BEGIN

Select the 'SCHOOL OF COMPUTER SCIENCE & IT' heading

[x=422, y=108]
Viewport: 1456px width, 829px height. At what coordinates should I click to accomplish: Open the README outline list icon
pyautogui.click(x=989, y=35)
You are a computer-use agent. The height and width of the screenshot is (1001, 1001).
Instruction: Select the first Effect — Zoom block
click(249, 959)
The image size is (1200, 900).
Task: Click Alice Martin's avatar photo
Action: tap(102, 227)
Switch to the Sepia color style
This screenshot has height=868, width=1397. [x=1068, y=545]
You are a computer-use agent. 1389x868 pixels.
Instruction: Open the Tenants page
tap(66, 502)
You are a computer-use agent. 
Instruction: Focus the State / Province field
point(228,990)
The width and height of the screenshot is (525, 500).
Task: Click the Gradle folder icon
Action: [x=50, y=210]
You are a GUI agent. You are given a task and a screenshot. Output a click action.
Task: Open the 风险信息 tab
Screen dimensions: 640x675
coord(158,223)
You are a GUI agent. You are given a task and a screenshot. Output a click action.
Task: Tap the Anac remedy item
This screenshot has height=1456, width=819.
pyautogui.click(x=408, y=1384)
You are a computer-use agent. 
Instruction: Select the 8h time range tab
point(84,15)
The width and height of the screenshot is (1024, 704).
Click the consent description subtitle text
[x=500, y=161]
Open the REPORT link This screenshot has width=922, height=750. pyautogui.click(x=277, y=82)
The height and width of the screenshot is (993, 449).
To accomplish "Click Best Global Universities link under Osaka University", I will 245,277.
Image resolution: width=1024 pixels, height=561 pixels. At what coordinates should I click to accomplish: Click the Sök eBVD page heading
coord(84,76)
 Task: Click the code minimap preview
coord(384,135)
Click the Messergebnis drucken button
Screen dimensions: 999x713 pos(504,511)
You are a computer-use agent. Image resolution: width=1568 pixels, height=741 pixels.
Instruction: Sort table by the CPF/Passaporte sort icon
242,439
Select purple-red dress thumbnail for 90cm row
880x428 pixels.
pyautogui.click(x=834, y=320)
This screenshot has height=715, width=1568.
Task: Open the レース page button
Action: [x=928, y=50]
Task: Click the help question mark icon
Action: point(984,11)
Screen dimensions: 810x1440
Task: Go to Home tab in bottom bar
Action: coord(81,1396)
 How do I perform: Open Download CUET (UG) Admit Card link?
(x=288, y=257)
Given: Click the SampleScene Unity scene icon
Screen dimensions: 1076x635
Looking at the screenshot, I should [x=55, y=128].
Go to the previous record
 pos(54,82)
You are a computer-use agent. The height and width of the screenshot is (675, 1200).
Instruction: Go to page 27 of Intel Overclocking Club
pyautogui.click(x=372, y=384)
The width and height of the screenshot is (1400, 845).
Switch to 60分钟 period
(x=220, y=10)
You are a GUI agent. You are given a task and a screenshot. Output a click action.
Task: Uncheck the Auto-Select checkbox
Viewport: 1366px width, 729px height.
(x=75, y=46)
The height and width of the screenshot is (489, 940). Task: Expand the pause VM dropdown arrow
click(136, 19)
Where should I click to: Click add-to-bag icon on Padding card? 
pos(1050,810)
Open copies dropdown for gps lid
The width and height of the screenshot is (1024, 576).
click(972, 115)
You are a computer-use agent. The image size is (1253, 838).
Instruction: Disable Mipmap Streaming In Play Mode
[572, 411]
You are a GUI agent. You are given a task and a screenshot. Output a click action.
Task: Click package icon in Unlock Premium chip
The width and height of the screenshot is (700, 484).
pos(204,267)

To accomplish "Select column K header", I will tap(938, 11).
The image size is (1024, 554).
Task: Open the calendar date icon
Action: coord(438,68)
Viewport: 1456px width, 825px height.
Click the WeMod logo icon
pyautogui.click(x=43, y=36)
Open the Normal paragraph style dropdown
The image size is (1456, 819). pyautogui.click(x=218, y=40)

END

◆ **Goal of the exercise**
Only the lines from the one containing "You are a computer-use agent. The image" through the end of the listing should be copied, and they should be copied exactly.

◆ **Task answer**
You are a computer-use agent. The image size is (1253, 838).
Instruction: Disable Mipmap Streaming In Play Mode
[572, 411]
You are a GUI agent. You are given a task and a screenshot. Output a click action.
Task: Click package icon in Unlock Premium chip
The width and height of the screenshot is (700, 484).
pos(204,267)

To accomplish "Select column K header", I will tap(938, 11).
The image size is (1024, 554).
Task: Open the calendar date icon
Action: coord(438,68)
Viewport: 1456px width, 825px height.
Click the WeMod logo icon
pyautogui.click(x=43, y=36)
Open the Normal paragraph style dropdown
The image size is (1456, 819). pyautogui.click(x=218, y=40)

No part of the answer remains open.